II. - Le texte adopté par l'Assemblée nationale
Cet article résulte d'un amendement adopté par l'Assemblée nationale en séance publique, qui avait fait l'objet d'un sous-amendement du rapporteur destiné à rendre sa rédaction conforme aux canons légistiques. Il vise à revenir, pour le seul secteur du spectacle, sur la réforme prévue par l'article 23 de la loi de financement de la sécurité sociale pour 2015.

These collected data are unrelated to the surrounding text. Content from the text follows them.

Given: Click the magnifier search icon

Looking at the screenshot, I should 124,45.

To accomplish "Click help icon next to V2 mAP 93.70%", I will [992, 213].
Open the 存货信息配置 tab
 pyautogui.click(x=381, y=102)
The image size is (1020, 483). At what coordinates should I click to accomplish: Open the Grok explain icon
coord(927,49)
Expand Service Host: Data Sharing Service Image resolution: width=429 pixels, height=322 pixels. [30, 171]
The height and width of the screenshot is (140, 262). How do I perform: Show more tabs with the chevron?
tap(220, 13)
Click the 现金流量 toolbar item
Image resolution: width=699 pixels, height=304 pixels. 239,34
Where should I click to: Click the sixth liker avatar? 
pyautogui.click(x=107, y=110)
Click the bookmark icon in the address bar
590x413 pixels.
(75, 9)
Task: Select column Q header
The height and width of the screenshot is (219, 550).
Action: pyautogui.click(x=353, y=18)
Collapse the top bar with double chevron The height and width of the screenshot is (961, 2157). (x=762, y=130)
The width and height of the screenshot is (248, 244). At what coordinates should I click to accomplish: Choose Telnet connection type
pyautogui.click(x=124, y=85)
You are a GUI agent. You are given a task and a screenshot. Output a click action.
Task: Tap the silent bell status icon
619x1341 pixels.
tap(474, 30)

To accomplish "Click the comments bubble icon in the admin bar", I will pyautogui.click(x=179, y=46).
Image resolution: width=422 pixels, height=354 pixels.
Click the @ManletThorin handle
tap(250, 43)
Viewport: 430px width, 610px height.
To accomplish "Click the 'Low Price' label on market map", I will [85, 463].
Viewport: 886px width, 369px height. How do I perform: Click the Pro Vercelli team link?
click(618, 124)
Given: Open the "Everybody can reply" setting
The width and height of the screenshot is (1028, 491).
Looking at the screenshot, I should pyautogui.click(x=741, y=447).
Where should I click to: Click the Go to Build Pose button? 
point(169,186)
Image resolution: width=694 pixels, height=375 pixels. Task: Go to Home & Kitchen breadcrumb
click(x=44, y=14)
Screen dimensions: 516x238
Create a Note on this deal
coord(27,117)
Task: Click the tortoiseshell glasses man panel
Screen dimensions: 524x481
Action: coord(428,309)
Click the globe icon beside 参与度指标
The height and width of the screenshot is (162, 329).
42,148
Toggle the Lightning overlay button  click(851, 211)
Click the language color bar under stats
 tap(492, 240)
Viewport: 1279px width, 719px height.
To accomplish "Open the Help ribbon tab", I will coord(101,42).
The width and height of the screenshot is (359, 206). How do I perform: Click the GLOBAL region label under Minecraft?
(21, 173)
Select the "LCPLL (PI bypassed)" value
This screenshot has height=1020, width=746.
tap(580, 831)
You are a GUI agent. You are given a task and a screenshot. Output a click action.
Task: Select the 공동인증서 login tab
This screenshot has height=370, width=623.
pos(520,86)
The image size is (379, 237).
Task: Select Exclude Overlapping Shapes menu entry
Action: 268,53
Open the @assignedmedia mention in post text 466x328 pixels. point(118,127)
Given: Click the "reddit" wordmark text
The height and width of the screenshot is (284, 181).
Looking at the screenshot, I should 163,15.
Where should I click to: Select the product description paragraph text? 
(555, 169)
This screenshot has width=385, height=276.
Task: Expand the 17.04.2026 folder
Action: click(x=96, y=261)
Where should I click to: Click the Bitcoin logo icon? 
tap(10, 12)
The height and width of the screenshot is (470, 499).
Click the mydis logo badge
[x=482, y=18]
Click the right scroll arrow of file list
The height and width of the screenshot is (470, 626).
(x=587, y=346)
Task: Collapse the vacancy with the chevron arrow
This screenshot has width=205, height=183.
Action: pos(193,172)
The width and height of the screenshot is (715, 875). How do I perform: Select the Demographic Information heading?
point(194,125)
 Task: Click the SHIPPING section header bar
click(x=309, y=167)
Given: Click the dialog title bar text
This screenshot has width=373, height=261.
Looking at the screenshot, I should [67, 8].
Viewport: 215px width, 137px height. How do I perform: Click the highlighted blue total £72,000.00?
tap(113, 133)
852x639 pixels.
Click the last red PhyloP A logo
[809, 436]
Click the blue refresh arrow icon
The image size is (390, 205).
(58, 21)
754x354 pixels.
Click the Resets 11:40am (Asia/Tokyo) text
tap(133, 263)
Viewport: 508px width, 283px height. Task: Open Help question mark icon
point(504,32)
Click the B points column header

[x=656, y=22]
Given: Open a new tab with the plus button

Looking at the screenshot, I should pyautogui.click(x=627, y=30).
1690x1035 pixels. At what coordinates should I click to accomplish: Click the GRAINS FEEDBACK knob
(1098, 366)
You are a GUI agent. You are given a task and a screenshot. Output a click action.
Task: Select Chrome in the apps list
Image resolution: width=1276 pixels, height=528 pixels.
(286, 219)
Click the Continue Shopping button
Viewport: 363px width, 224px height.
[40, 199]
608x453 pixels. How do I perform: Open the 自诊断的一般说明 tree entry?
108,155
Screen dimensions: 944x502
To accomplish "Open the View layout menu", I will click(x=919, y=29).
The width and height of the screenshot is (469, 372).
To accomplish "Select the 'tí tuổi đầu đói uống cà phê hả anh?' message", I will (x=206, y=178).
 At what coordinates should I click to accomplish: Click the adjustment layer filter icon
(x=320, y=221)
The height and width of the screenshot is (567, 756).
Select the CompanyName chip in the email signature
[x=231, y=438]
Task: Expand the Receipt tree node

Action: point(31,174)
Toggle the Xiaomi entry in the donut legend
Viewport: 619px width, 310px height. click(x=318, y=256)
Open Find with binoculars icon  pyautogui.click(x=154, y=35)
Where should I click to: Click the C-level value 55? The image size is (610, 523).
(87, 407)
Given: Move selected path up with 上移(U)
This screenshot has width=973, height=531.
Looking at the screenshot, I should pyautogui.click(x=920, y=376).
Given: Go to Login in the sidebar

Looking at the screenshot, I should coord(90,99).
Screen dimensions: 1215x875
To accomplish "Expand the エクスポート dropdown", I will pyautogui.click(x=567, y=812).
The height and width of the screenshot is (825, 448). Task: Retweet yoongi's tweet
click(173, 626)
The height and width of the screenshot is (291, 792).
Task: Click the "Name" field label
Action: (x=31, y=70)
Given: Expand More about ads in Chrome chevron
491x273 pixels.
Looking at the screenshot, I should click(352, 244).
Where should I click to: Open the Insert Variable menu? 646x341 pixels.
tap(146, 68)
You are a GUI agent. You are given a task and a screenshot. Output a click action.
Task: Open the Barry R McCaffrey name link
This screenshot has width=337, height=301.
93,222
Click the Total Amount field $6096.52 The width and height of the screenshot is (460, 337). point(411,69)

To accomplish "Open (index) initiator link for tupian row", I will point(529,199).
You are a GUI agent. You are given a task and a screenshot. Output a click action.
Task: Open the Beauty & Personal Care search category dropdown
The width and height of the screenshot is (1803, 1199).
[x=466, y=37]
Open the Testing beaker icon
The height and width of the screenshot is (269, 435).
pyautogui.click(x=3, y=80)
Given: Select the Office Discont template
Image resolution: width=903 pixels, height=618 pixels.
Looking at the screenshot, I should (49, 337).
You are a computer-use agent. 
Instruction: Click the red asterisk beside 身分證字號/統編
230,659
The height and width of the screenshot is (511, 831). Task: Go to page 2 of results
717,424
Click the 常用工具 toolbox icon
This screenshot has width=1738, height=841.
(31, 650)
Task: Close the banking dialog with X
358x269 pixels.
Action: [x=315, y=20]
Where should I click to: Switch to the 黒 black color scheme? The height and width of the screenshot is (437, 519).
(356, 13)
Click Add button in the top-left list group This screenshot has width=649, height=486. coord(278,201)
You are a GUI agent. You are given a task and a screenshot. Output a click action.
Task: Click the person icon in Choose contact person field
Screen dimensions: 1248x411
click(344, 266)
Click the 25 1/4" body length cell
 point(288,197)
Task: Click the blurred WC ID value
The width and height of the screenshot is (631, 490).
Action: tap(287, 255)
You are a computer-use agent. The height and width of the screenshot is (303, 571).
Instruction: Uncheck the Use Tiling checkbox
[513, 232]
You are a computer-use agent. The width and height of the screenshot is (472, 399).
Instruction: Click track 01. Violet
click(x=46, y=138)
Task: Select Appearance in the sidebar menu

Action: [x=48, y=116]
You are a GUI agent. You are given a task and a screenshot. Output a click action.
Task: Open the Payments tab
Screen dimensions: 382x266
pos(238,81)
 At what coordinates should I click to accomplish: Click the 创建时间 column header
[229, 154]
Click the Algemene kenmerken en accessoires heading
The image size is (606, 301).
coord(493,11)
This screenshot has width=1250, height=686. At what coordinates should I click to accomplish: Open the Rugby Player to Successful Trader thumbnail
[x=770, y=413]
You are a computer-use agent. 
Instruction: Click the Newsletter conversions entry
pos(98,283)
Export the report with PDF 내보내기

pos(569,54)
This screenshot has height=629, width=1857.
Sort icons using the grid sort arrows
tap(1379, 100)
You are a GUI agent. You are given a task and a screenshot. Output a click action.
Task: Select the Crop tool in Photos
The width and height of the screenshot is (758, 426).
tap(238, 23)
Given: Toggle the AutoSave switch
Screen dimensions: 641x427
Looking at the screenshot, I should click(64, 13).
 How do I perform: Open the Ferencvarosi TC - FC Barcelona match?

À cet effet, il modifie l'article L. 243-1-3 du code de la sécurité sociale, qui prévoit le prélèvement à la source , pour les employeurs affiliés aux caisses de congés, du versement transport et de la cotisation due au Fonds national d'aide au logement, d'une part, et des cotisations de sécurité sociale et des contributions sociales, d'autre part, afin d'en exclure les employeurs d'artistes et techniciens intermittents du spectacle .
Il répond à une demande des employeurs, exprimée dans le cadre du Conseil national des professions du spectacle, et soutenue par Audiens.
III. - La position de votre commission
Votre commission a pris acte de la nécessité, pour le législateur, de retranscrire dans la loi le moratoire décidé par les ministres chargés des affaires sociales et de la culture s'agissant de l'application de l'article 23 de la loi de financement de la sécurité sociale pour 2015 aux employeurs d'intermittents du spectacle.
Elle a cependant modifié la rédaction proposée par l'Assemblée nationale, qui ne lui paraissait pas suffisamment précise, en adoptant un amendement à l'initiative de ses rapporteurs ( COM-200 ).
D'une part, dans un souci de cohérence, elle a rétabli, au III de l'article L. 136-5 du code de la sécurité sociale, les dispositions qui avaient été abrogées par coordination par l'article 23 de la loi de financement de la sécurité sociale pour 2015 relatives au recouvrement de la CSG par les caisses de congés payés, en adaptant leur rédaction à la seule caisse des congés spectacles.
D'autre part, elle a décidé de circonscrire le champ de la dérogation accordée aux employeurs d'intermittents aux seules cotisations et contributions pour lesquelles le principe du prélèvement à la source avait été décidé par la loi de financement de la sécurité sociale pour 2015. Cette modification se justifie par la volonté de limiter au maximum les exceptions mises en place en faveur du secteur du spectacle, qui suscitent légitimement la colère des autres caisses de congés payés qui existent dans d'autres secteurs d'activités, en particulier celui des bâtiments et travaux publics.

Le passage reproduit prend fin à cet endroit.